[[ Records shown, beginning ]]

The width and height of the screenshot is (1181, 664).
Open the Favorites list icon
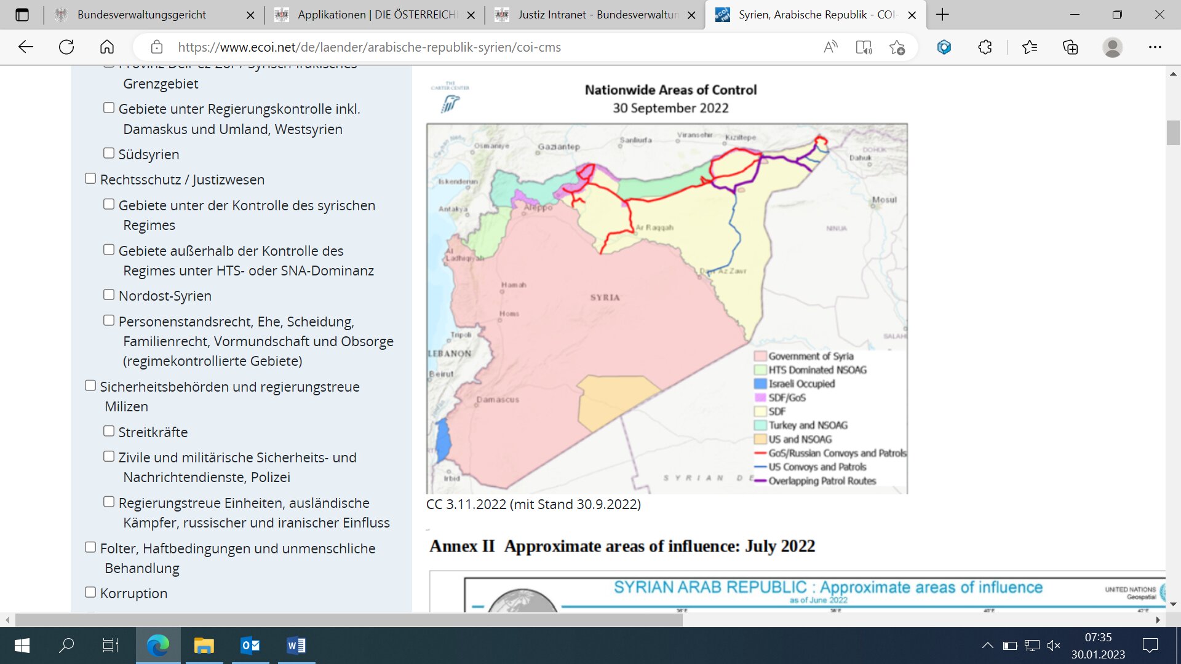coord(1029,47)
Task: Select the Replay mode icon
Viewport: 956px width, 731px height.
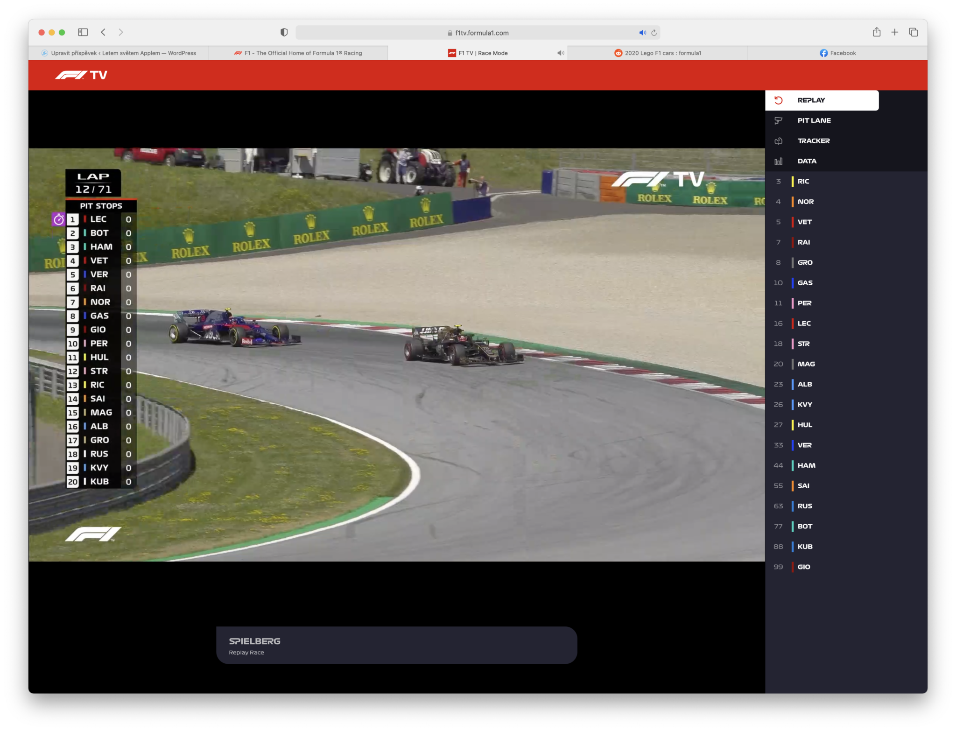Action: point(779,100)
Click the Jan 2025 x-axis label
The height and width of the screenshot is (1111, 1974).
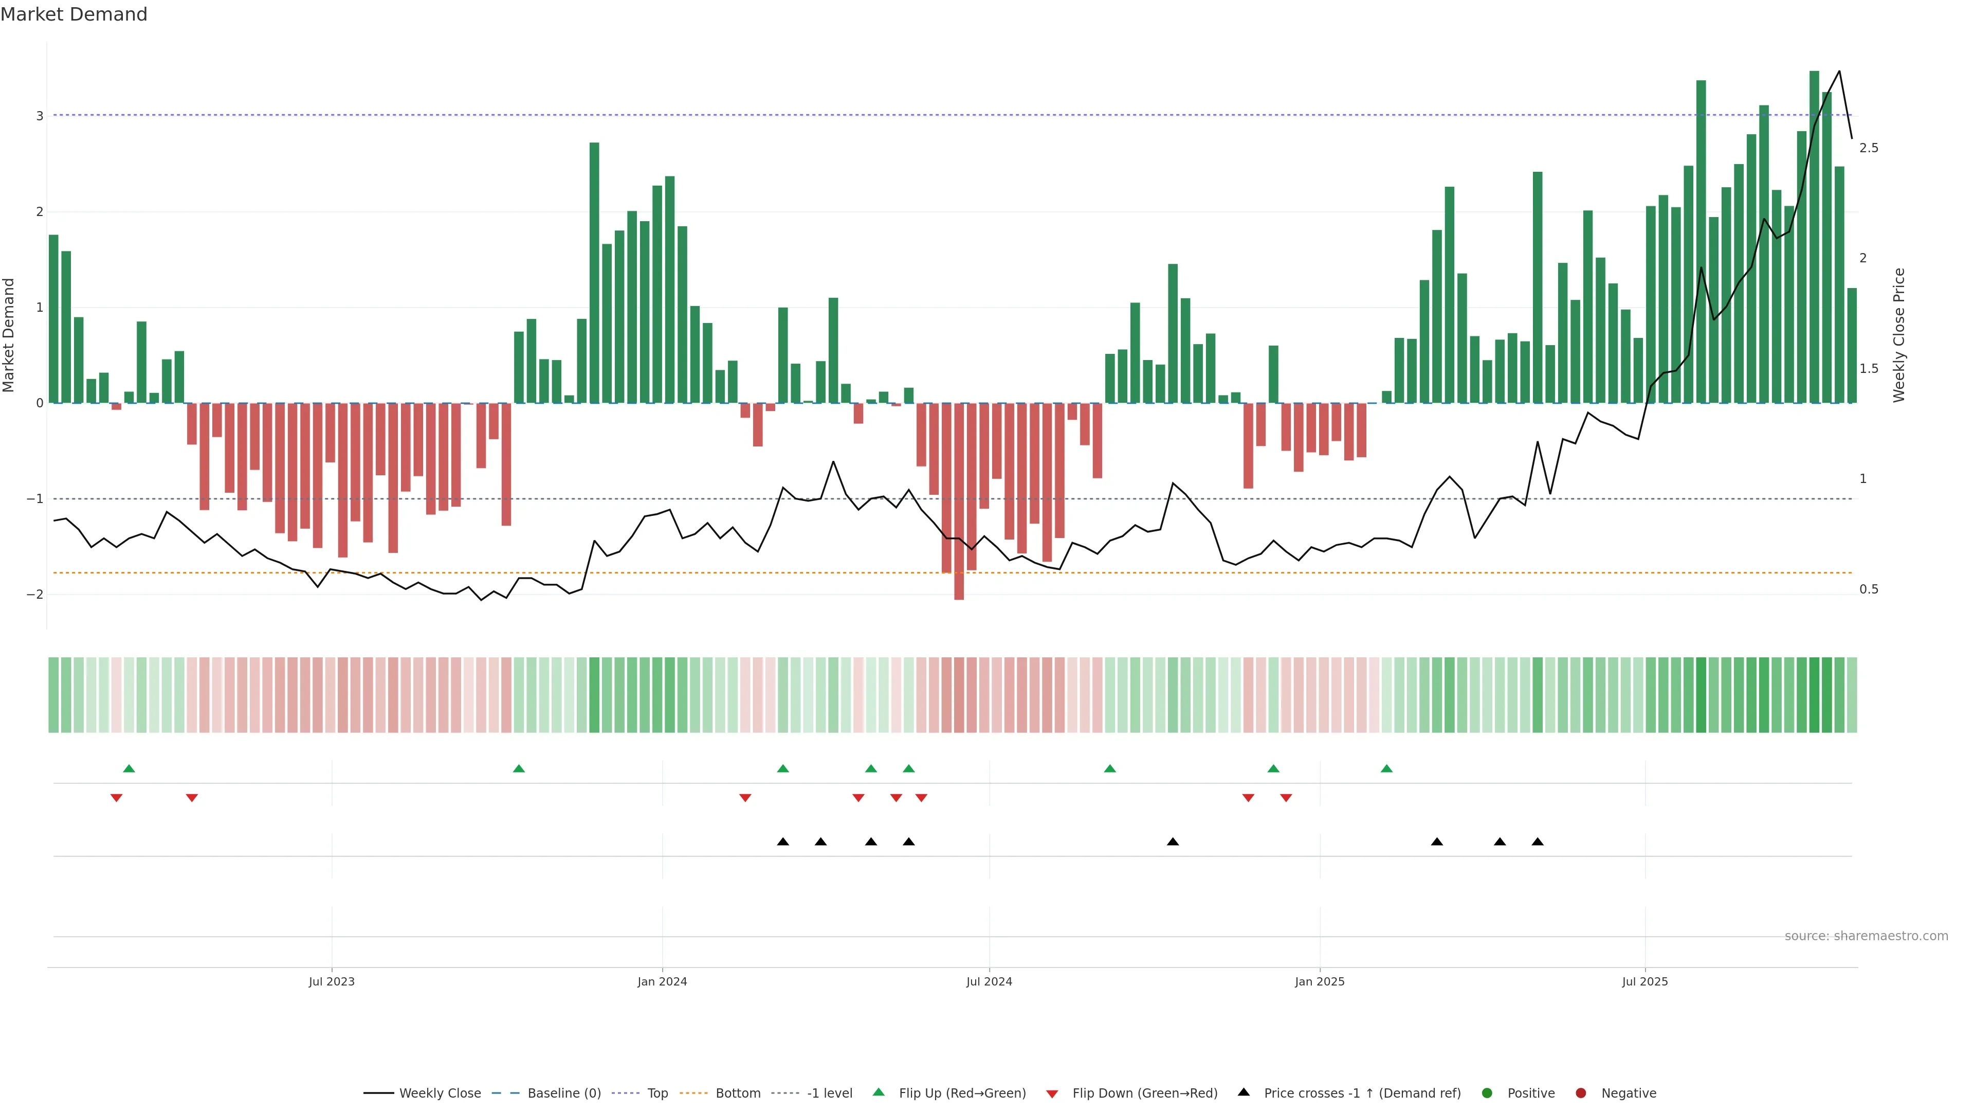pyautogui.click(x=1320, y=981)
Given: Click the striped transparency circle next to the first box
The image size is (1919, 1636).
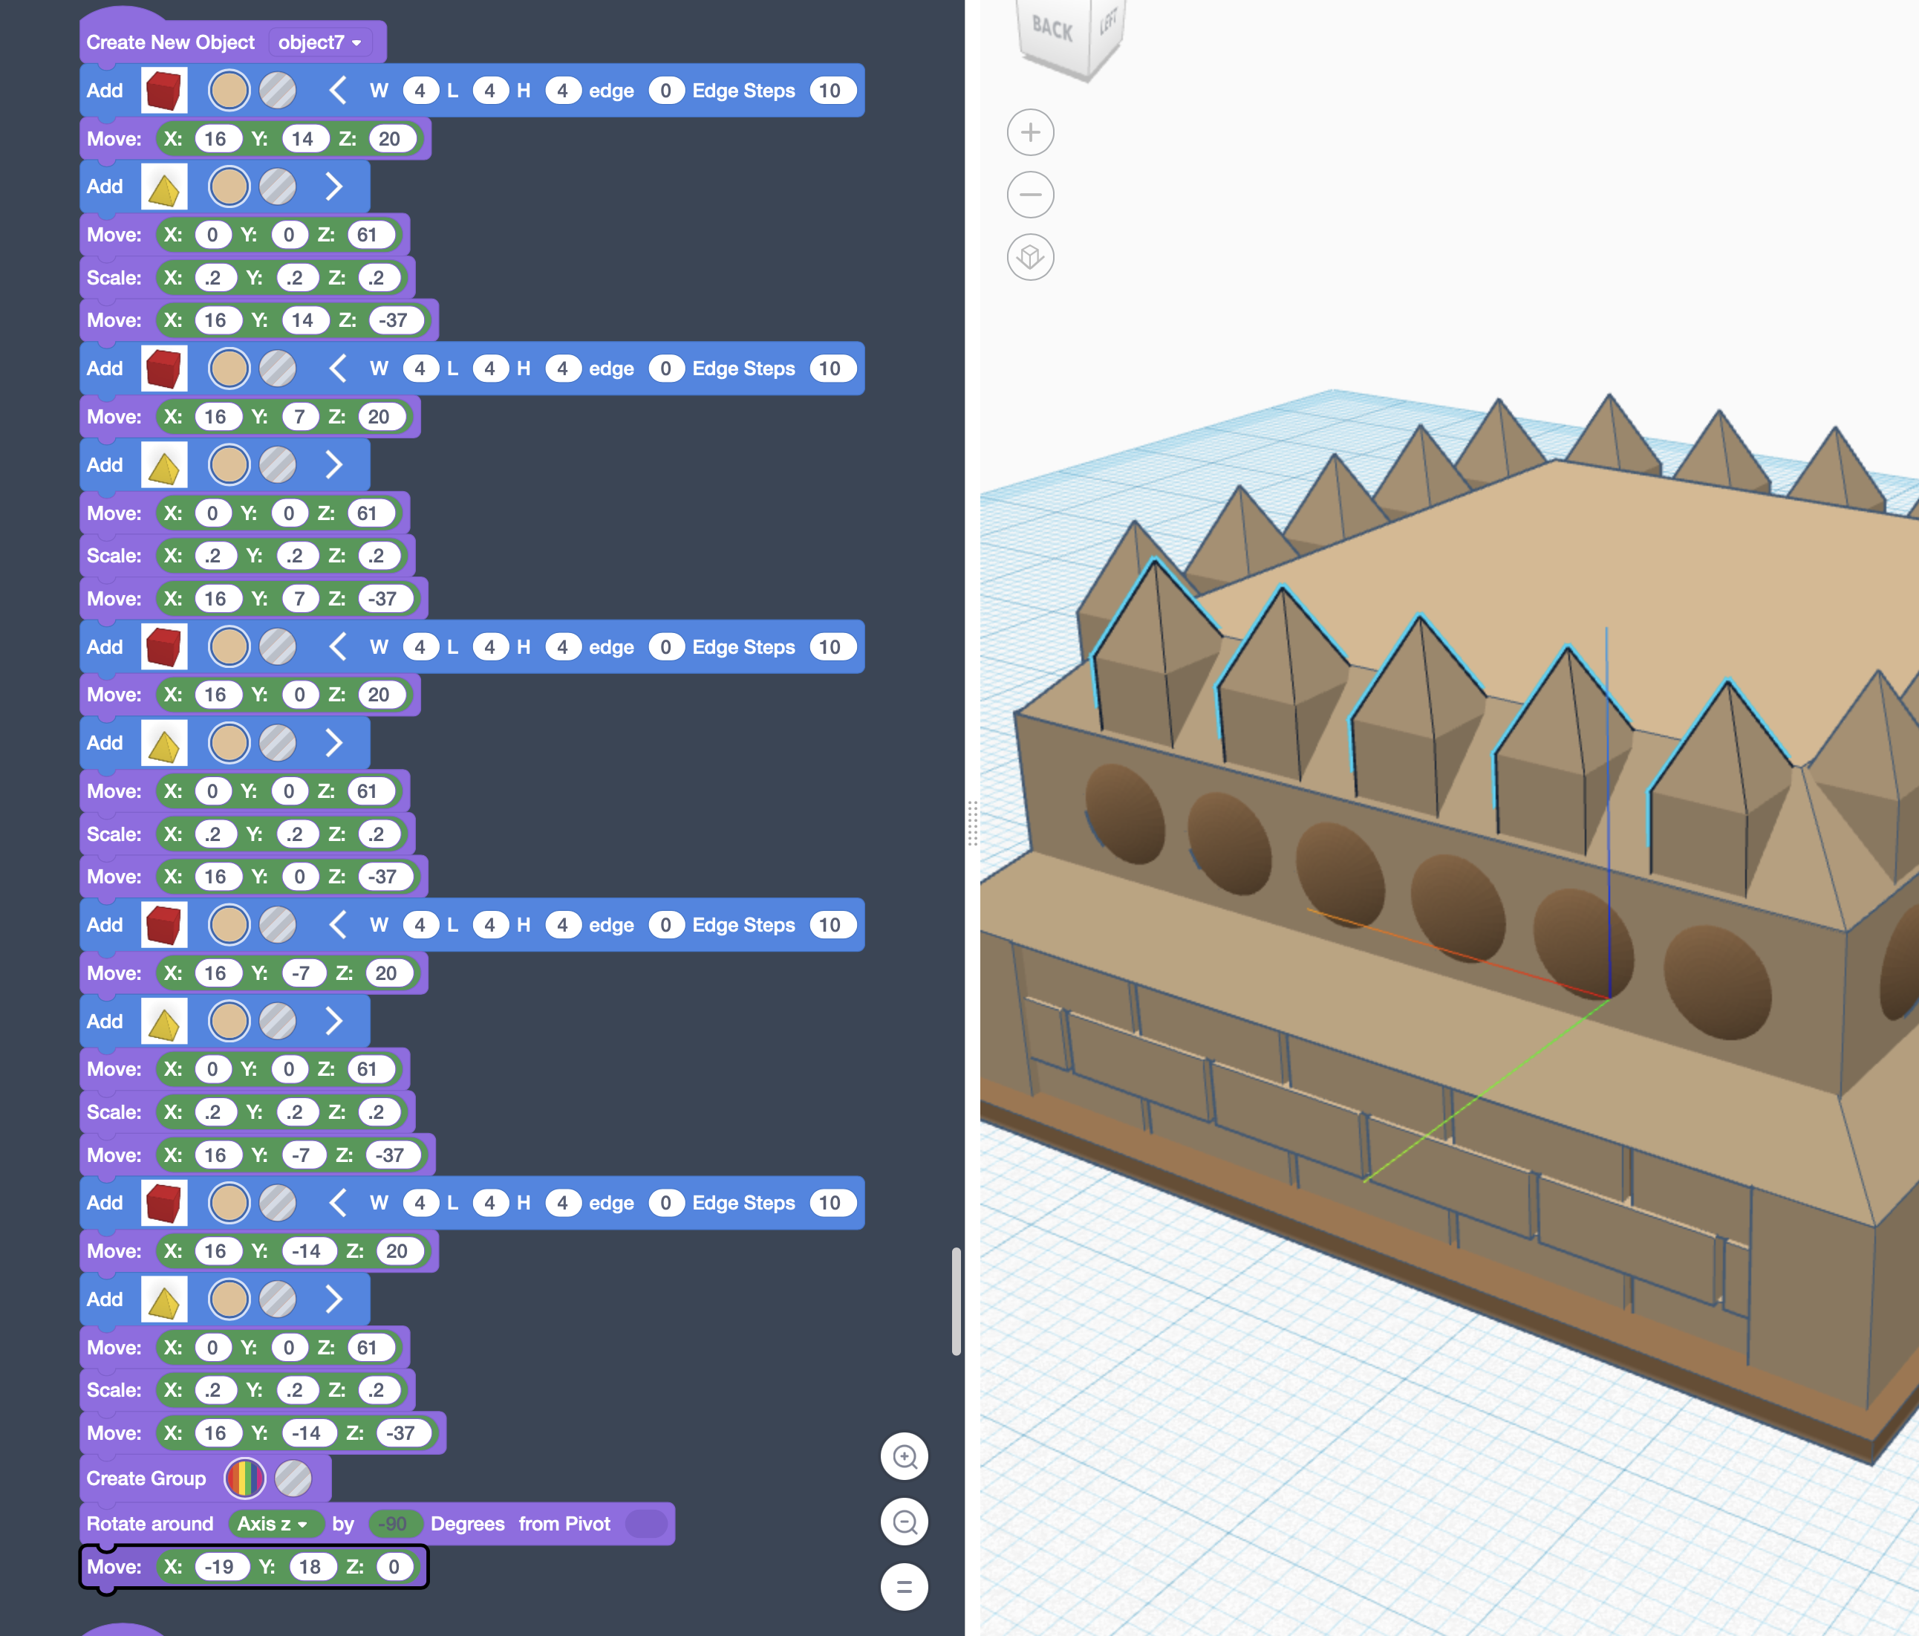Looking at the screenshot, I should coord(278,90).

[[ Records shown, end ]]

◆ Aim of the exercise
With the pictures left out, write out exactly the lines from the line containing "The height and" through the last line of the entries above, both ends included, and no others.

◆ Your response
The height and width of the screenshot is (1111, 1974).
pyautogui.click(x=1320, y=981)
Given: Click the striped transparency circle next to the first box
The image size is (1919, 1636).
Looking at the screenshot, I should coord(278,90).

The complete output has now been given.